Page >>
● ● ● ●

I hope that every person in the world who engages in that debate in any country asks if all children are taught how to build a solar still (more appropriately entitled a radiative cooling still since you also want a unit like this to continue to work at night) … just in case they ever need clean water.

Drinkable water is a basic need and if you ever need it, it could be one of the most important things you prioritize on in the midst of a crisis.  Clean water:
  • keeps you hydrated and helps your body function properly and eliminate wastes,
  • helps you maintain a healthy body temperature,
  • keeps you from getting headaches or lightheaded,
  • keeps you from getting physically ill from water-borne contaminants and
  • in the absence of other physical problems, allows you to respond to ‘events’ that are surrounding you.
In the midst of any emergency where water was an issue, I’d want a group of people in any community setting up radiative cooling stills and collecting as much potable water as possible.

If fuel was available, I’d want to take advantage of the fact that water that can be boiled (or even heated to a higher temperature) distills faster.

Sources of water include just about anything that has moisture (exclude volatile organics such as fuels and oils):
  • soil with moisture
  • plant material … preferably chopped up
  • sea water
  • muddy water
  • brackish water
  • urine
  • even air (if it tends to be humid)
The elements of a still include:
  • a collector for the clean water (such as a cup or pan),
  • a condensing surface that slopes toward the collector, and
  • an enclosed space that allows the temperature and moisture levels in that space to be higher than the levels externally

The Operation

The collector:  The collector must be accessible so you can get the clean water.  In an optimal world, you wouldn’t lose any of the ‘function’ of the still but emergency designs usually feature a collector in the middle of a still.  In the process of retrieving collected water, you can lose heat and the value of any air that already has an elevated moisture content:  You then need to re-establish the internal conditions of the still to get it working again.

The condensing surface:  If you need sunlight to penetrate to the source of moisture to heat the source and the surrounding air, the condensing surface optimally will be clear.  If you can design a system that simply collects the heat and supplies warm moisture laden air to a cooler surface, the condensing surface will preferably be metal and white (on the side exposed to the ‘sky’).

The enclosed space:  This is the space where you hope moisture will evaporate into the air.  The higher the temperature, the more moisture the air can hold.  If the temperature outside the condensing surface is sufficiently low (based on the internal temperature and humidity of the air on the inside of the condensing surface), water inside the unit will literally come out of the air.

● ● ● ●

Provided material >>

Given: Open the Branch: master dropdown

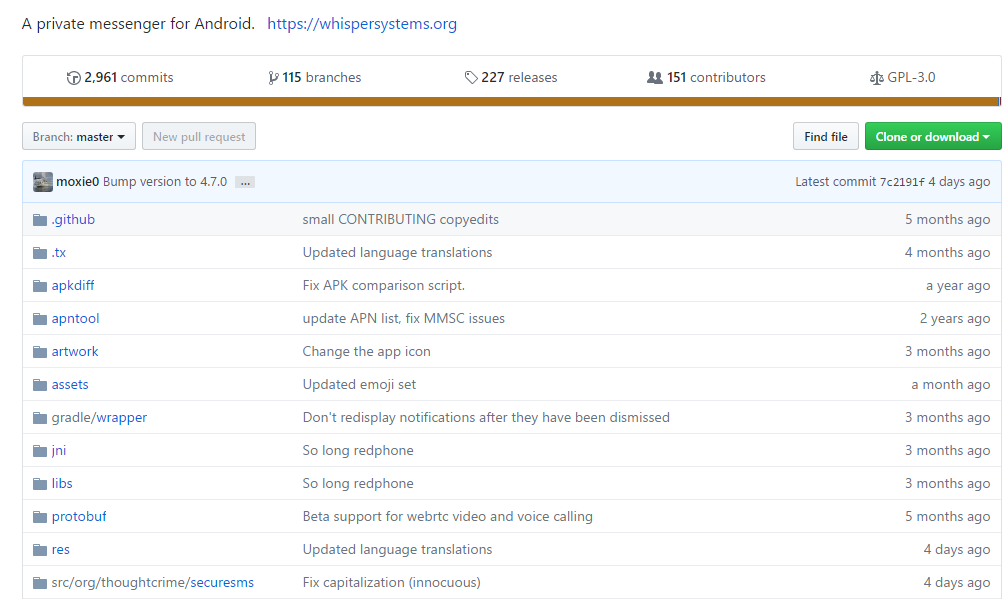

● ● ● ●

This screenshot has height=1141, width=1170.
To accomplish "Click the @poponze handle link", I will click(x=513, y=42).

● ● ● ●

Goals >>
(1) In the still text, what material and color should the condensing surface preferably have when the system only collects heat and sends warm, moisture-laden air to a cooler surface?
(2) Copy out everything in the still text from "If fuel was" down to "to be humid)".

Solutions per task >>
(1) Metal and white, on the side exposed to the sky.

(2)
If fuel was available, I’d want to take advantage of the fact that water that can be boiled (or even heated to a higher temperature) distills faster.

Sources of water include just about anything that has moisture (exclude volatile organics such as fuels and oils):
  • soil with moisture
  • plant material … preferably chopped up
  • sea water
  • muddy water
  • brackish water
  • urine
  • even air (if it tends to be humid)